Definition
Eine Gesellschaftervereinbarung ist ein Vertrag zwischen den Anteilseignern einer Gesellschaft, der deren Rechte und Pflichten über die Satzung hinaus regelt und Aspekte wie Unternehmensführung (Aufbau des Vorstands/Aufsichtsrats, Abstimmungsregelungen, zustimmungspflichtige Angelegenheiten), Anteilsübertragungen (Vorkaufsrechte, Tag‑/Drag‑Along), Informationsrechte, Streitbeilegung, Ausstiegsmechanismen und Minderheiten‑ bzw.
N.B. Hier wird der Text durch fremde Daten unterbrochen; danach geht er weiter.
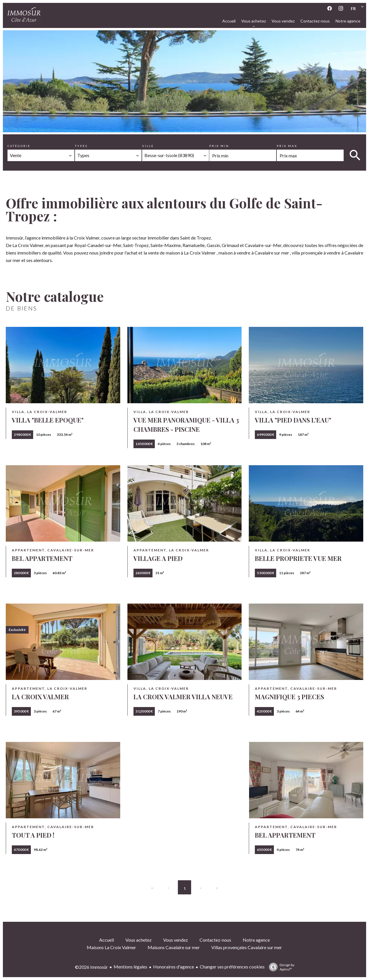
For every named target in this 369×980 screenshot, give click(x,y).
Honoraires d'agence (173, 967)
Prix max (287, 146)
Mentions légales (130, 967)
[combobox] (41, 155)
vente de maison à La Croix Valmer (182, 253)
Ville (148, 146)
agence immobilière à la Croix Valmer (63, 237)
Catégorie (19, 146)
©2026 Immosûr (91, 967)
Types (81, 146)
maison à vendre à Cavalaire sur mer (253, 253)
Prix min (219, 146)
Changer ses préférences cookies (232, 967)
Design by (280, 967)
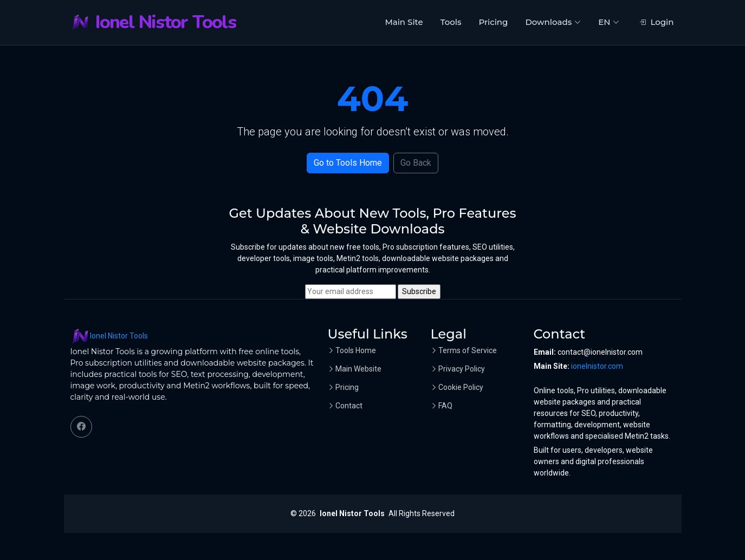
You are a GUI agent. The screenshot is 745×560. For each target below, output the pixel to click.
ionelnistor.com (597, 366)
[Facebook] (81, 427)
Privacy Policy (462, 369)
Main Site (404, 22)
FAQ (445, 406)
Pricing (493, 22)
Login (656, 22)
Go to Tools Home (348, 162)
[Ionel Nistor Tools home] (153, 22)
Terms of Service (468, 350)
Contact (349, 406)
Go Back (416, 162)
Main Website (358, 369)
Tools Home (355, 350)
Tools (451, 22)
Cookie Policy (461, 387)
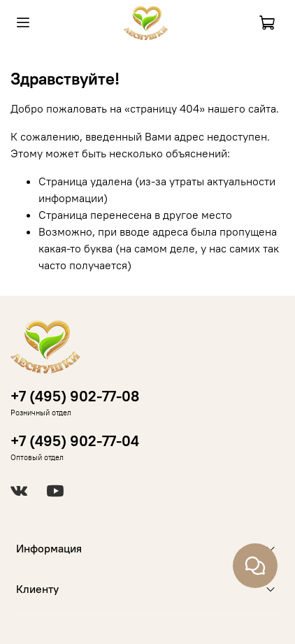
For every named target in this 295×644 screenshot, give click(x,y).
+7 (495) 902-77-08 (75, 396)
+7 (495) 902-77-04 (75, 441)
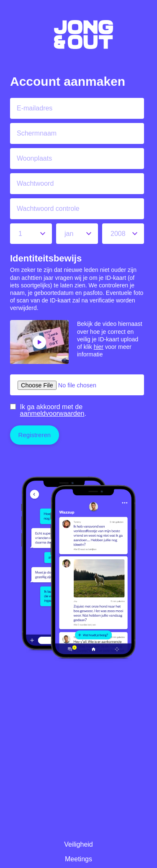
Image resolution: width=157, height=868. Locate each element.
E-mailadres (34, 108)
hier (98, 347)
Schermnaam (36, 133)
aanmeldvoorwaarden (52, 413)
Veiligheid (78, 844)
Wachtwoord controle (48, 208)
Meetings (78, 859)
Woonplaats (34, 158)
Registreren (35, 435)
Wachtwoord (35, 183)
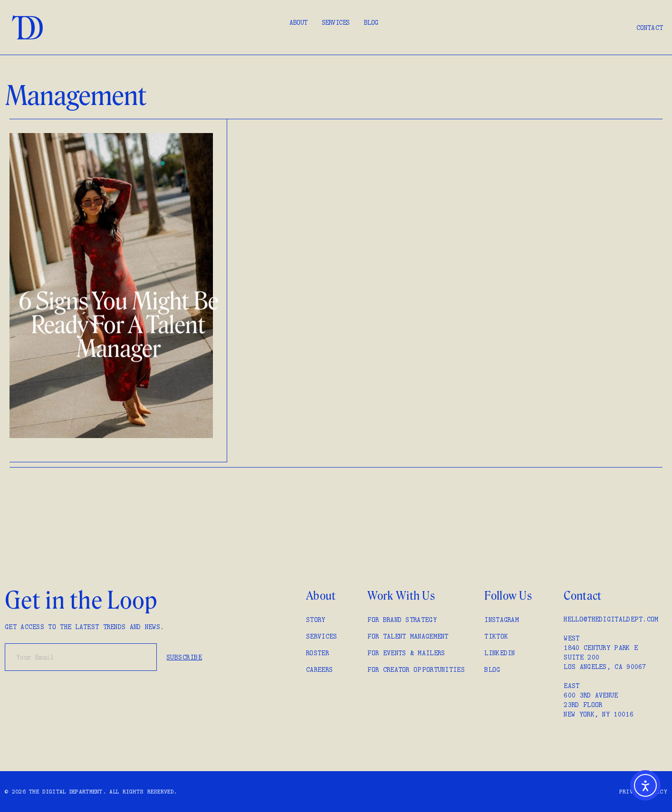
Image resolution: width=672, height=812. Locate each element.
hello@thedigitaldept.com (611, 619)
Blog (371, 22)
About (298, 22)
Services (336, 22)
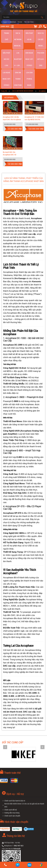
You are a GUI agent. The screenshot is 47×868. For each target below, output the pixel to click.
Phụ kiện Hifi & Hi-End (41, 40)
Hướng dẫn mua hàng (12, 774)
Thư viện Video (29, 22)
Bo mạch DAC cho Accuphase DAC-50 (9, 115)
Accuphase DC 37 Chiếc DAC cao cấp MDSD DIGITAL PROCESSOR (34, 81)
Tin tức (20, 22)
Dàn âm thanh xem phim (18, 47)
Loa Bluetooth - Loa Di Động (18, 40)
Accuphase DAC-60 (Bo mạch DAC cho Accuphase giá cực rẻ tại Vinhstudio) (12, 81)
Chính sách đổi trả (10, 771)
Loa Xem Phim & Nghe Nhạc (29, 47)
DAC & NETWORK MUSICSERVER (18, 33)
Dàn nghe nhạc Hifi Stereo (29, 40)
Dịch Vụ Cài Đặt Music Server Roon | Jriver (41, 33)
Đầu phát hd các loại (6, 40)
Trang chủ (6, 33)
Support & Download (9, 22)
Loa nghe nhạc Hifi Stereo (6, 47)
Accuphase (42, 52)
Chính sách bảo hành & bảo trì (15, 762)
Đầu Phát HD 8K (29, 33)
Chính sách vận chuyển (12, 777)
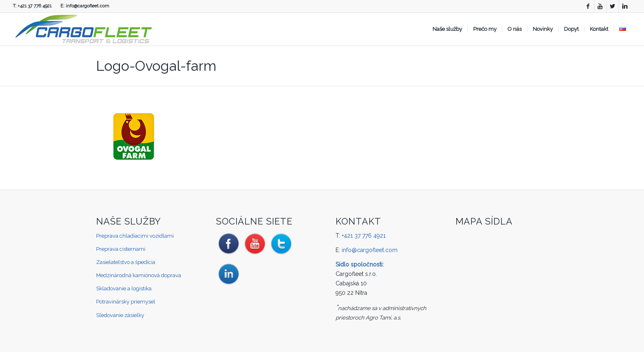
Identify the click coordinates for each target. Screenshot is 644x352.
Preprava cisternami (121, 249)
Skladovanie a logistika (124, 288)
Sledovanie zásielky (120, 315)
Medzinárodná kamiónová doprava (138, 275)
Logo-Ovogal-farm (156, 66)
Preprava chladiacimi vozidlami (135, 236)
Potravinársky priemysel (126, 301)
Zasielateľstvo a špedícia (126, 262)
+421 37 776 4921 (34, 6)
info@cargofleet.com (87, 6)
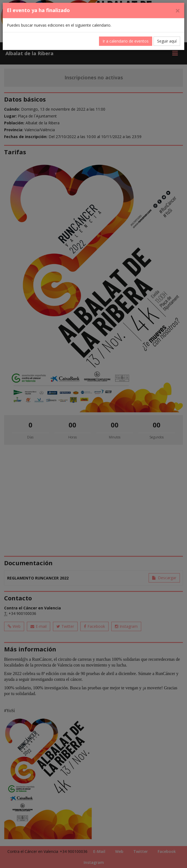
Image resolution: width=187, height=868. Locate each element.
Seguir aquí (167, 41)
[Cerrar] (178, 10)
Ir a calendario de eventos (125, 41)
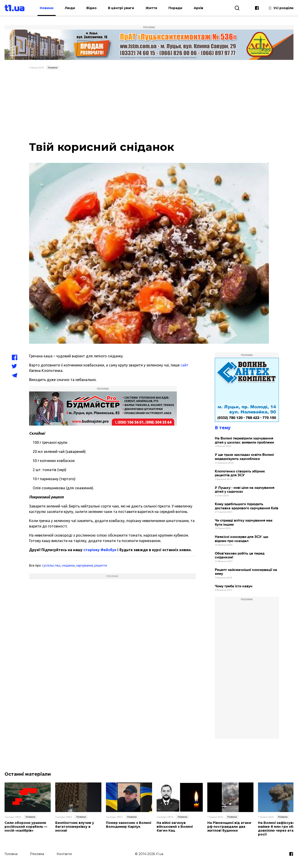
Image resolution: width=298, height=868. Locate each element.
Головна (11, 854)
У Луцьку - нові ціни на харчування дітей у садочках (244, 490)
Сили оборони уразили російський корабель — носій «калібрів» (26, 827)
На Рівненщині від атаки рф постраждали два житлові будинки (229, 827)
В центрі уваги (124, 8)
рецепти (101, 565)
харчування (85, 565)
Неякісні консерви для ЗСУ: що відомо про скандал (241, 539)
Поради (178, 8)
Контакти (64, 854)
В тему (223, 428)
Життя (154, 8)
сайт (185, 365)
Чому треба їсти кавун (233, 586)
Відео (94, 8)
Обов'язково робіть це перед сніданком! (239, 556)
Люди (72, 8)
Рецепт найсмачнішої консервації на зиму (246, 572)
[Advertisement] (149, 105)
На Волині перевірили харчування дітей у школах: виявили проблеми (244, 440)
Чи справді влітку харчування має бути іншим (243, 523)
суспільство (51, 565)
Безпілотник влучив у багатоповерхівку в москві (74, 827)
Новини (49, 8)
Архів (201, 8)
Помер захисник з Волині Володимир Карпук (128, 825)
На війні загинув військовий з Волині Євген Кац (174, 827)
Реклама (37, 854)
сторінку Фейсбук (100, 550)
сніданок (68, 565)
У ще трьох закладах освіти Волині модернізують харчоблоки (244, 457)
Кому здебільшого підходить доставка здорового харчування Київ (246, 506)
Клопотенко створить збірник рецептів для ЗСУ (240, 473)
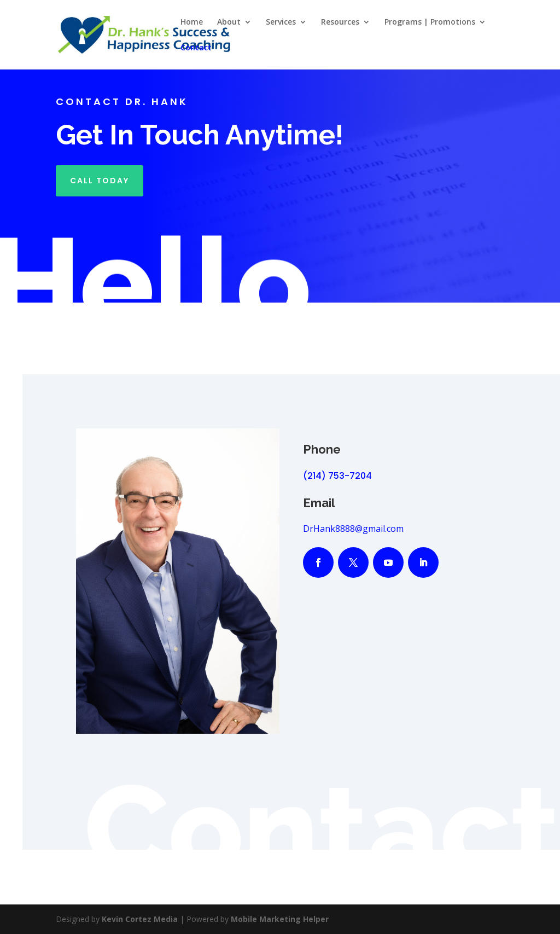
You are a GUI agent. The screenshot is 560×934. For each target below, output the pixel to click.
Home (191, 22)
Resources (340, 22)
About (229, 22)
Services (281, 22)
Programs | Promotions (430, 22)
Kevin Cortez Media (139, 919)
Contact (196, 48)
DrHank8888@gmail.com (353, 529)
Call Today (100, 181)
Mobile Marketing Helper (279, 919)
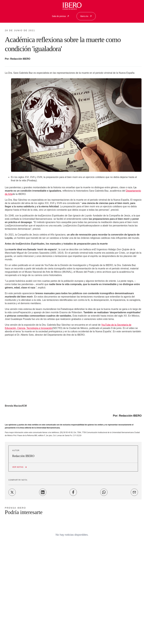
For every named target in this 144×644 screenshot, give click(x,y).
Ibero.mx (86, 16)
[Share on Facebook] (73, 492)
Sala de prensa (61, 16)
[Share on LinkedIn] (43, 492)
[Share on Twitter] (12, 492)
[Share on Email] (134, 492)
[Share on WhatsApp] (104, 492)
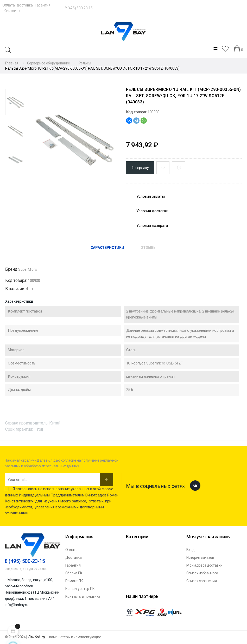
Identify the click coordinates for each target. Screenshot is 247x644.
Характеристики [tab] (107, 248)
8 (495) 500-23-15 (79, 8)
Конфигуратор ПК (80, 589)
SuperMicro (28, 269)
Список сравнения (201, 581)
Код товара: (136, 112)
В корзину (140, 168)
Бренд (11, 269)
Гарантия (43, 5)
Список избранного (202, 573)
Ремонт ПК (74, 581)
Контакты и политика (83, 596)
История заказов (200, 557)
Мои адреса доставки (204, 565)
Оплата (8, 5)
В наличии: (15, 289)
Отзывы (148, 248)
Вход (191, 550)
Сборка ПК (74, 573)
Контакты (12, 11)
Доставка (25, 5)
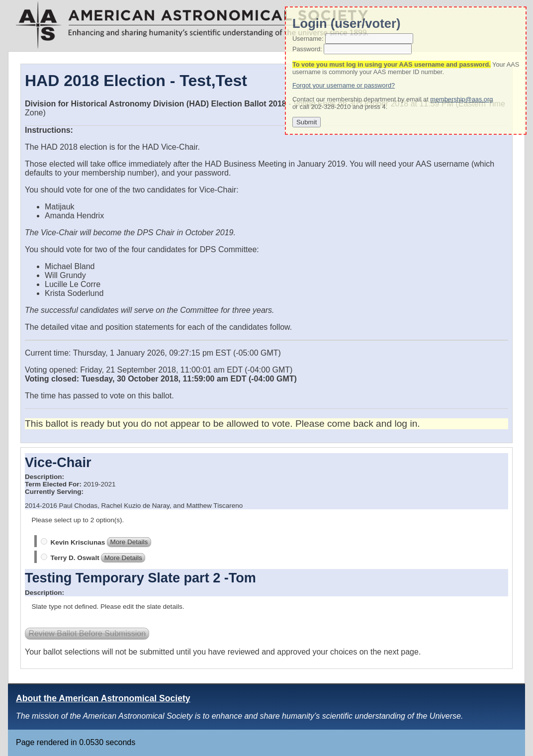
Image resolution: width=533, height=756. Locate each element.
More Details (129, 542)
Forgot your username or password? (344, 85)
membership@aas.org (461, 99)
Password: (307, 49)
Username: (308, 38)
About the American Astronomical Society (103, 698)
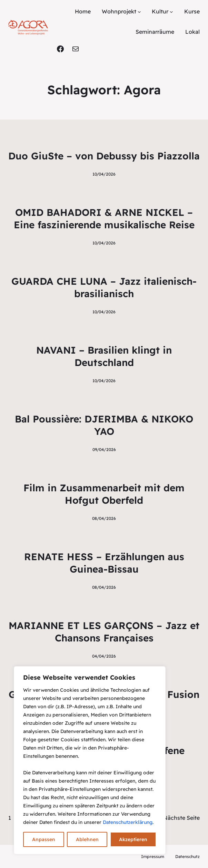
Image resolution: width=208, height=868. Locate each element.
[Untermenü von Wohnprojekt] (139, 12)
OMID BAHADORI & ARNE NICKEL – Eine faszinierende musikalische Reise (104, 218)
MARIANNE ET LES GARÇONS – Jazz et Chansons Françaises (104, 631)
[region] (90, 760)
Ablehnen (87, 839)
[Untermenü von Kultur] (171, 12)
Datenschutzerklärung (128, 822)
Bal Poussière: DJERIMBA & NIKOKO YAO (104, 425)
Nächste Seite (181, 818)
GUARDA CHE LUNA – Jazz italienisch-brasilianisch (104, 287)
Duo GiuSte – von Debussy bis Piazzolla (104, 156)
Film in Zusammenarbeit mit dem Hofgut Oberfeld (104, 494)
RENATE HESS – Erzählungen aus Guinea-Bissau (104, 563)
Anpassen (43, 839)
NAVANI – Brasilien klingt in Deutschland (104, 356)
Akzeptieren (133, 839)
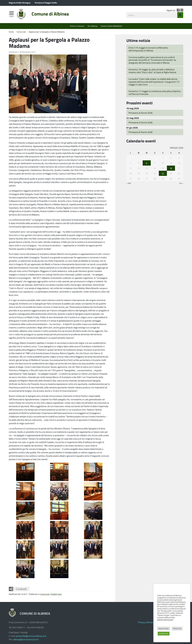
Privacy (141, 622)
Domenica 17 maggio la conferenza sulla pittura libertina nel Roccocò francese (155, 92)
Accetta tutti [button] (163, 634)
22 (163, 173)
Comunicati (45, 594)
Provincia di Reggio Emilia (46, 2)
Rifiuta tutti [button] (177, 628)
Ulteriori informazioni (165, 620)
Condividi (21, 589)
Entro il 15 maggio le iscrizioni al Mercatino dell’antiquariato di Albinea (148, 49)
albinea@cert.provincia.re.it (26, 639)
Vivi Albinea (92, 26)
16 (171, 168)
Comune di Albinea (50, 14)
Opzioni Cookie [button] (164, 628)
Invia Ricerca (180, 15)
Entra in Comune (77, 26)
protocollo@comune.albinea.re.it (31, 636)
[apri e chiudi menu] (12, 13)
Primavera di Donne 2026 (140, 113)
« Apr (129, 183)
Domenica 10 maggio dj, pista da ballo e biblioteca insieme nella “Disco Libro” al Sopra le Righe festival (152, 71)
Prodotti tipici (56, 594)
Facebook (178, 10)
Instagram (182, 10)
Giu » (181, 183)
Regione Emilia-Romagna (20, 2)
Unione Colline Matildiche (111, 26)
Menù (12, 16)
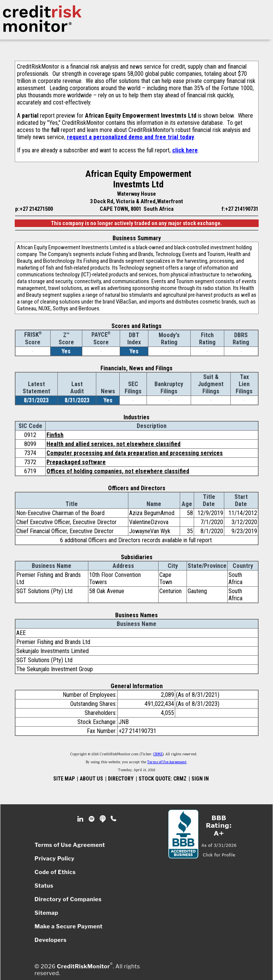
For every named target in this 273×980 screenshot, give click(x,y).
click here (185, 150)
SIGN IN (200, 779)
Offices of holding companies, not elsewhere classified (118, 471)
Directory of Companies (68, 899)
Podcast (103, 819)
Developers (51, 940)
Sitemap (46, 913)
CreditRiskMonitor (83, 966)
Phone (114, 819)
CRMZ (158, 754)
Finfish (55, 435)
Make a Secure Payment (69, 926)
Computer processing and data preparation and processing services (134, 453)
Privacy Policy (54, 859)
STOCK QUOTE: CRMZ (163, 779)
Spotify (92, 819)
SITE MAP (64, 779)
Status (44, 886)
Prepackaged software (76, 462)
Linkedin (81, 819)
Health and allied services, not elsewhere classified (113, 444)
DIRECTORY (121, 779)
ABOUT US (91, 779)
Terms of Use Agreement (167, 762)
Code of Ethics (55, 872)
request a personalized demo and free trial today (131, 137)
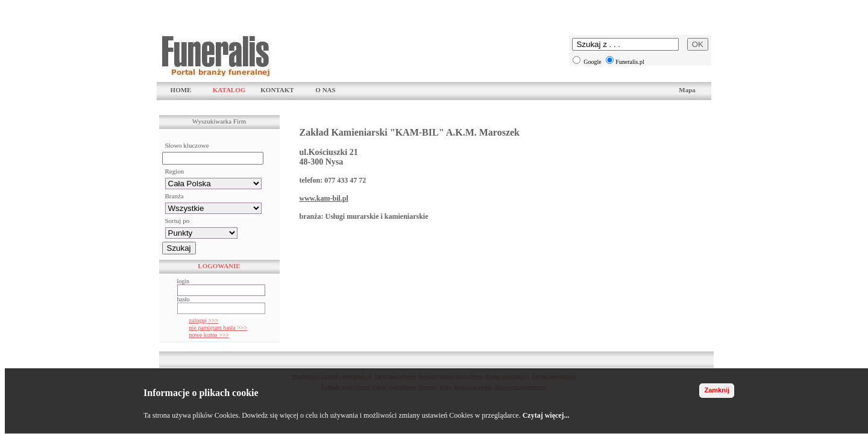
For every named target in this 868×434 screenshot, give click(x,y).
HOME (181, 90)
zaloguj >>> (204, 320)
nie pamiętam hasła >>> (218, 327)
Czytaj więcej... (546, 415)
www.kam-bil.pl (324, 198)
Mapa (687, 90)
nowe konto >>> (209, 335)
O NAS (325, 90)
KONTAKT (277, 90)
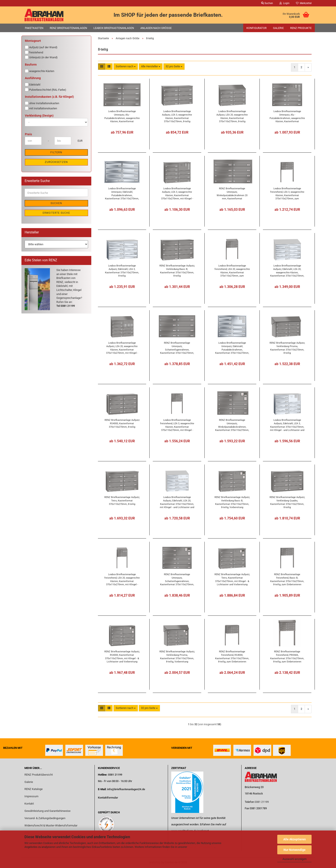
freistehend (34, 52)
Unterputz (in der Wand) (41, 57)
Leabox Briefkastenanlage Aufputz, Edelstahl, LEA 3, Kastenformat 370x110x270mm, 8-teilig (122, 271)
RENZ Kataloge (34, 789)
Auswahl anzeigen (295, 859)
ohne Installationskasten (42, 103)
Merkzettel (304, 3)
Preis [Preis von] (28, 134)
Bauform (31, 64)
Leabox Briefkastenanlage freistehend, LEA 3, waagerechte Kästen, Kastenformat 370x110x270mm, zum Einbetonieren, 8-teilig (287, 193)
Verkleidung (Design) (39, 115)
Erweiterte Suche (56, 213)
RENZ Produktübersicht (39, 775)
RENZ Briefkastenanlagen (68, 28)
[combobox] (126, 66)
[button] (102, 66)
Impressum (31, 796)
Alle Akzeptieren (294, 839)
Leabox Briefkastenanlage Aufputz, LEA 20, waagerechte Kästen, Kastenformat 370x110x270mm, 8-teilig (232, 116)
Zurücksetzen (56, 162)
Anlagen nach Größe (156, 28)
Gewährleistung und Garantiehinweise (48, 811)
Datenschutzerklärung (201, 847)
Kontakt (29, 804)
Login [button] (284, 3)
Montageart (33, 40)
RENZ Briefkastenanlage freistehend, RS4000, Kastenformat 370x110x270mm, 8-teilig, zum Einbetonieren (232, 656)
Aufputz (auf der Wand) (41, 47)
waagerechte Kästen (39, 71)
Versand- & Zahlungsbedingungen (45, 818)
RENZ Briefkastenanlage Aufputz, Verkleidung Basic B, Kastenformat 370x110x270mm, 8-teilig (177, 271)
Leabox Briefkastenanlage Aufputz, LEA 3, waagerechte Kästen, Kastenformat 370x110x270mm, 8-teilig (177, 116)
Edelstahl (33, 85)
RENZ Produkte (301, 28)
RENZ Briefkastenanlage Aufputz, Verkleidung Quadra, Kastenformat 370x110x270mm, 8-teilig (287, 502)
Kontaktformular (108, 798)
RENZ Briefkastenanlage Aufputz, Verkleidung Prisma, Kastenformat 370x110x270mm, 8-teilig (287, 348)
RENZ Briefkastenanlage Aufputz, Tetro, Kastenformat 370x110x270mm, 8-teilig (122, 501)
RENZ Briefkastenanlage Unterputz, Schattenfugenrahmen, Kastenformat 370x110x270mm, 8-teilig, (177, 348)
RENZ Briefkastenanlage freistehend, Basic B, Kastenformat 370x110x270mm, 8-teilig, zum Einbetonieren (287, 579)
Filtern (56, 152)
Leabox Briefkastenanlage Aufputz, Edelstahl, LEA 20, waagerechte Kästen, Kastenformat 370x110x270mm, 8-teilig (287, 271)
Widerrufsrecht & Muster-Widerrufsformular (51, 825)
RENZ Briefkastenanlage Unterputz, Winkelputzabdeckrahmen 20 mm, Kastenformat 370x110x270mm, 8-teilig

Mehrheitsschutz abdeckt.

Prinzip

Prinzip
Grundprinzip ist die private Regelung von Eigentumsrechten zur Stabilisierung von Governance und Investitionserwartungen bei gleichzeitiger Bindung an zwingendes Gesellschafts‑ und Kapitalmarktrecht; die Vereinbarung ergänzt gesetzliche und satzungsmäßige Bestimmungen zur Verteilung von Kontrolle und ökonomischen Bedingungen unter den Anteilseignern.

Demonstration

Demonstration
Illustratives Szenario: Gründer und ein Investor schließen eine Gesellschaftervereinbarung mit Board‑Plätzen (zwei Gründer, ein Investor), qualifizierter Mehrheit für wesentliche Verträge, Vorkaufsrechten bei Kapitalerhöhungen, Vesting‑Regelungen für Gründeranteile, Verwässerungsschutz und einer vereinbarten Kaufpreisformel bei Deadlock.

Fehlanwendung

Fehlanwendung
Eine Gesellschaftervereinbarung zu verwenden, um zwingende Offenlegungspflichten bei börsennotierten Gesellschaften außer Kraft zu setzen, oder Klauseln zu formulieren, die der Satzung widersprechen und damit nicht durchsetzbar sind oder Drittparteien unzulässig binden.

Konsequenz

Konsequenz
Eine sorgfältig gestaltete Vereinbarung reduziert Agency‑Kosten, schützt Minderheiten und Investoren, schafft klare Übertragungs‑ und Ausstiegsmechanismen und verringert das Risiko von Deadlocks oder opportunistischem Verhalten unter Anteilseignern.

Umkehrung

Umkehrung
Das Gegenteil wäre die ausschließliche Rückbesinnung auf gesetzliche Default‑Regeln und Satzung: Dann regeln allgemeines Gesellschaftsrecht und Verfassung die Governance und Übertragungsrechte, was Lücken beim Minderheitenschutz und bei vorhersehbaren Exit‑Mechanismen lassen kann.

Abgrenzung

Abgrenzung
Gilt für Eigenkapitalinhaber von Kapitalgesellschaften und vergleichbaren Konstruktionen; sie regelt nicht Gläubiger oder Arbeitnehmer (außer durch separate Verträge) und kann nicht zwingendes Gesellschafts‑ oder Wertpapierrecht außer Kraft setzen.

Semantische Spannung

Semantische Spannung
Spannung besteht gegenüber Operating Agreements und Partnerschaftsvereinbarungen: Die Gesellschaftervereinbarung bezieht sich auf Kapitalanteile in Kapitalgesellschaften und verwendet corporate Governance‑Konzepte, während die anderen Dokumente Mitglieds‑ oder Partnerverhältnisse mit anderen Default‑Regeln und Haftungssystemen regeln.

Synthese

Synthese
Die Gesellschaftervereinbarung ist der maßgeschneiderte Vertrag der Anteilseigner, der die konstitutionellen Dokumente der Gesellschaft ergänzt, um Kontrolle, Schutzrechte und Übertragungsmechanismen unter den Eigenkapitalinhabern zu regeln und somit Unsicherheit zu reduzieren und Investitions‑ sowie Governance‑Erwartungen innerhalb rechtlicher Grenzen abzusichern.